Start Learning Free
Courses
Beginner Course Intermediate Course Advanced Course Crash Course Income Trading Volatility Risk Management
Learn
70 Strategies 172 Dictionary Terms 136 Mindset Articles 45 Guides Free Tools
More
About Sal Contact Start Free
Dictionary › Delta
Reference

Delta

How much an option's price moves per $1 change in the stock.

Delta measures how much an option's price changes for every $1 move in the underlying stock. A delta of 0.50 means the option gains or loses $0.50 for each $1 the stock moves. Call options have positive delta (0 to 1.0). Put options have negative delta (0 to -1.0).

Why It Matters

Delta is the most used Greek because it serves multiple purposes. It tells you your directional exposure — how much you stand to gain or lose from a stock price change. It serves as a rough proxy for the probability of an option expiring in the money. And it helps you size positions: a portfolio with a total delta of 200 behaves like owning 200 shares of stock.

Professional traders think in terms of delta before anything else.
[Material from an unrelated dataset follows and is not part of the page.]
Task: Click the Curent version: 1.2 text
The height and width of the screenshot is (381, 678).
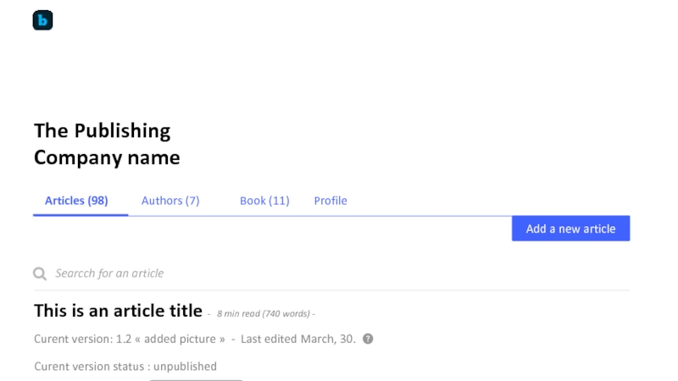Action: pyautogui.click(x=84, y=339)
When they say "I'm long 500 delta," they mean their portfolio will gain $500 for every $1 the underlying rises.

How It Works

Delta values depend on moneyness:

  • Deep ITM options: Delta approaches 1.0 (calls) or -1.0 (puts). They move nearly dollar-for-dollar with the stock.
  • ATM options: Delta is approximately 0.50 (calls) or -0.50 (puts). They capture about half of the stock's move.
  • Deep OTM options: Delta approaches 0. The option barely responds to small stock price changes.

Delta as probability: A 0.30 delta roughly indicates a 30% chance the option expires ITM. This is an approximation, not an exact probability, but it is widely used for quick strike selection.

Delta changes over time and with price movement. As expiration approaches, ATM options stay near 0.50 while ITM options move toward 1.0 and OTM options move toward 0. Gamma measures this rate of change.

Position delta for multi-leg strategies:

  • Long 1 call (0.50 delta) = +50 delta (per contract, 100 multiplier)
  • Short 1 put (-0.40 delta) = +40 delta (selling a negative delta is positive)
  • An iron condor might have near-zero total delta (market neutral)

Quick Example

You buy one ATM call on stock PQR ($100 stock, $100 strike) with delta 0.52. The stock rises $2 to $102. Your option gains approximately $1.04 (0.52 x $2). Since you control 100 shares per contract, that's a $104 gain.

If you bought 5 contracts, your position delta is 260 (5 x 0.52 x 100). A $1 stock move means roughly $260 in portfolio change. That is equivalent to the directional exposure of owning 260 shares.

Delta tells you how much you make or lose per $1 stock move — it is your most important measure of directional risk in any options position.

Want to learn this in context? Check out our free courses.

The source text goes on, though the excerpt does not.